_WHAT THIS EXERCISE ASKS_.
1. Please translate this sentence from the Hyper-V register code review into Spanish: "The input page will accommodate more 32 bit register names than the output page will accommodate 128 bit register values."
2. Output the part of the Hyper-V register code review starting with "With the correct" and going on through "previously! Will fix.", unchanged.

The first divide operations should be subtraction.
Yep, I'll fix it.
With the correct calculation, HV_GET_REGISTER_BATCH_SIZE  will be
too large.  The input page will accommodate more 32 bit register names
than the output page will accommodate 128 bit register values.  The limit
should be based on the latter, not the former.  Or calculate both the
input and output limit and use the minimum.
I didn't think about this previously! Will fix.
quoted
 static int
 hv_call_withdraw_memory(u64 count, int node, u64 partition_id)
@@ -380,10 +386,258 @@ hv_call_unmap_gpa_pages(u64 partition_id,
 	return ret;
 }

+static int
+hv_call_get_vp_registers(u32 vp_index,
+			 u64 partition_id,
+			 u16 count,
+			 const enum hv_register_name *names,
+			 union hv_register_value *values)
+{
+	struct hv_get_vp_registers *input_page;
+	union hv_register_value *output_page;
+	u16 completed = 0;
+	u64 hypercall_status;
+	unsigned long remaining = count;
+	int rep_count;
+	int status;
+	unsigned long flags;
+
+	local_irq_save(flags);
+
+	input_page = (struct hv_get_vp_registers *)(*this_cpu_ptr(
+		hyperv_pcpu_input_arg));
+	output_page = (union hv_register_value *)(*this_cpu_ptr(
+		hyperv_pcpu_output_arg));
+
+	input_page->partition_id = partition_id;
+	input_page->vp_index = vp_index;
+	input_page->input_vtl = 0;
+	input_page->rsvd_z8 = 0;
+	input_page->rsvd_z16 = 0;
+
+	while (remaining) {
+		rep_count = min(remaining, HV_GET_REGISTER_BATCH_SIZE);
+		memcpy(input_page->names, names,
+			sizeof(enum hv_register_name) * rep_count);
+
+		hypercall_status =
+			hv_do_rep_hypercall(HVCALL_GET_VP_REGISTERS, rep_count,
+					    0, input_page, output_page);
+		status = hypercall_status & HV_HYPERCALL_RESULT_MASK;
+		if (status != HV_STATUS_SUCCESS) {
+			pr_err("%s: completed %li out of %u, %s\n",
+			       __func__,
+			       count - remaining, count,
+			       hv_status_to_string(status));
+			break;
+		}
+		completed = (hypercall_status & HV_HYPERCALL_REP_COMP_MASK) >>
+			    HV_HYPERCALL_REP_COMP_OFFSET;
+		memcpy(values, output_page,
+			sizeof(union hv_register_value) * completed);
+
+		names += completed;
+		values += completed;
+		remaining -= completed;
+	}
+	local_irq_restore(flags);
+
+	return -hv_status_to_errno(status);
+}
+
+static int
+hv_call_set_vp_registers(u32 vp_index,
+			 u64 partition_id,
+			 u16 count,
+			 struct hv_register_assoc *registers)

_DATA EXTRACTS_.

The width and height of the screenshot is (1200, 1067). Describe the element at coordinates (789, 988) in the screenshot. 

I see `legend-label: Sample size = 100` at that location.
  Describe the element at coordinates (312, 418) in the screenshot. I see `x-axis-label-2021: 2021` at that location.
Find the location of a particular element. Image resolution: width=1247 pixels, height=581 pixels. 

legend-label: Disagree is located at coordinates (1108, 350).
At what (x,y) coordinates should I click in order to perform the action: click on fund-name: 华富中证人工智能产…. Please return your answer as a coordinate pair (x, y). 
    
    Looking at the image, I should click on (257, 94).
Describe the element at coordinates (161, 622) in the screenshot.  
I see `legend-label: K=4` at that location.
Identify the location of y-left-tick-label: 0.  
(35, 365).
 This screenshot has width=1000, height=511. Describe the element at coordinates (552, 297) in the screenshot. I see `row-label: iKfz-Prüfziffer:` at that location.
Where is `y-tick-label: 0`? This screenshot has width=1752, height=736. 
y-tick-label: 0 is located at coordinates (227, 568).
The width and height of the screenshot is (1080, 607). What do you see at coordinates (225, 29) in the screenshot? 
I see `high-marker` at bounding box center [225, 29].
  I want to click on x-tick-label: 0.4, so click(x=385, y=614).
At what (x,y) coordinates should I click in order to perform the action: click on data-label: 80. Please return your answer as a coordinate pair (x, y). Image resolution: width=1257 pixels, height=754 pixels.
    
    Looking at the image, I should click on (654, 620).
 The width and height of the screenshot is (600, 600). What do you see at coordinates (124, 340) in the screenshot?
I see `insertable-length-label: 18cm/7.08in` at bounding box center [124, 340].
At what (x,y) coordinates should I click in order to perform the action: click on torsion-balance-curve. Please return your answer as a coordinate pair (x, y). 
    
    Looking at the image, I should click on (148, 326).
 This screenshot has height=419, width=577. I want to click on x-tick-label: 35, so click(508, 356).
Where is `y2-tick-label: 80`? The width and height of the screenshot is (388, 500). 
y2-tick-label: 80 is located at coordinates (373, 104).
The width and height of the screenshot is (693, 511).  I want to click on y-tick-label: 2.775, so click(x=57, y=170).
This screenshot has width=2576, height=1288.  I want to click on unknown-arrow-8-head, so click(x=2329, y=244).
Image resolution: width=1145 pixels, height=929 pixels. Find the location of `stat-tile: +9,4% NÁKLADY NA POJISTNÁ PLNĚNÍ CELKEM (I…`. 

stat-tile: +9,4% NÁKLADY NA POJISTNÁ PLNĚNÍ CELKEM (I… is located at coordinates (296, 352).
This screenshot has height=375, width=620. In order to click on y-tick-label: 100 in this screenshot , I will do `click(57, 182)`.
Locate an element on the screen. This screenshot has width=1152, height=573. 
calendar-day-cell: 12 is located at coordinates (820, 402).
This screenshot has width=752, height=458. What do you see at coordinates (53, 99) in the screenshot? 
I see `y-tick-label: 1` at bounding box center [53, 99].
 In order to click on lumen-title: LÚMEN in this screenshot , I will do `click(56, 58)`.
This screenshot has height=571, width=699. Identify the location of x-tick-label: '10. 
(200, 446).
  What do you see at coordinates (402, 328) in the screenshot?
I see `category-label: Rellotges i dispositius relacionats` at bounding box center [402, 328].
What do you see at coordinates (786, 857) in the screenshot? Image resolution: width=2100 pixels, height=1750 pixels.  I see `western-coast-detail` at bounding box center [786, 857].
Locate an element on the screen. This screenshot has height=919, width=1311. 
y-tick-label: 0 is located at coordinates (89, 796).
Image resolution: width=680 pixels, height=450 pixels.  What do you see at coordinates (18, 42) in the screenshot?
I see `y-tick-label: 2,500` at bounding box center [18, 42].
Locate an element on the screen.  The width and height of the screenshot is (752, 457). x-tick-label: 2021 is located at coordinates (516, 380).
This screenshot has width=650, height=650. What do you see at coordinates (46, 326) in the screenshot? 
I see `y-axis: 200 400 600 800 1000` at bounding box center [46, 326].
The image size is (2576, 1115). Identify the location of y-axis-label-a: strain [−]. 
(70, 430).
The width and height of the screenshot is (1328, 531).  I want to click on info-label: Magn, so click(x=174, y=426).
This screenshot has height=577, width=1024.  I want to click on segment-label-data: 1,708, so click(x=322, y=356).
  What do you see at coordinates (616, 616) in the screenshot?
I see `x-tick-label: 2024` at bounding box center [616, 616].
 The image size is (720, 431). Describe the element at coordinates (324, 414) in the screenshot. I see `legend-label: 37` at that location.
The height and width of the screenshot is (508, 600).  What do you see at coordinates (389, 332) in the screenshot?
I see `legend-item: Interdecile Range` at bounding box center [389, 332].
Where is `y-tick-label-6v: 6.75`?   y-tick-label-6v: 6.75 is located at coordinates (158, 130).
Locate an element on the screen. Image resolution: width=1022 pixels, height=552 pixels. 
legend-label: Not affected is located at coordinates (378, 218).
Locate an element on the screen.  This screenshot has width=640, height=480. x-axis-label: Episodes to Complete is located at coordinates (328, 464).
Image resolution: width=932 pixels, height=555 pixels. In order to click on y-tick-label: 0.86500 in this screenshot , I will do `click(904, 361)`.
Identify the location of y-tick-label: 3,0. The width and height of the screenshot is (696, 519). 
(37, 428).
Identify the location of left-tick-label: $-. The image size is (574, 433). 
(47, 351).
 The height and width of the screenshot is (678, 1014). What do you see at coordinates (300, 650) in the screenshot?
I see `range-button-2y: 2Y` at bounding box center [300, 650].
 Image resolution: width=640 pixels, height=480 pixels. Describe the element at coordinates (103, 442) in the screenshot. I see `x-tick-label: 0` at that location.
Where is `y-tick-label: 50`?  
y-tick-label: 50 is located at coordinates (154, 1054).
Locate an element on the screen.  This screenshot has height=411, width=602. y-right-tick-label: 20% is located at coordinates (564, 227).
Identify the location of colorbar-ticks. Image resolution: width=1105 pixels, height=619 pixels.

_LIST OF SOLUTIONS_.
1. En la página de entrada cabrán más nombres de registro de 32 bits que valores de registro de 128 bits en la página de salida.

2.
With the correct calculation, HV_GET_REGISTER_BATCH_SIZE  will be
too large.  The input page will accommodate more 32 bit register names
than the output page will accommodate 128 bit register values.  The limit
should be based on the latter, not the former.  Or calculate both the
input and output limit and use the minimum.
I didn't think about this previously! Will fix.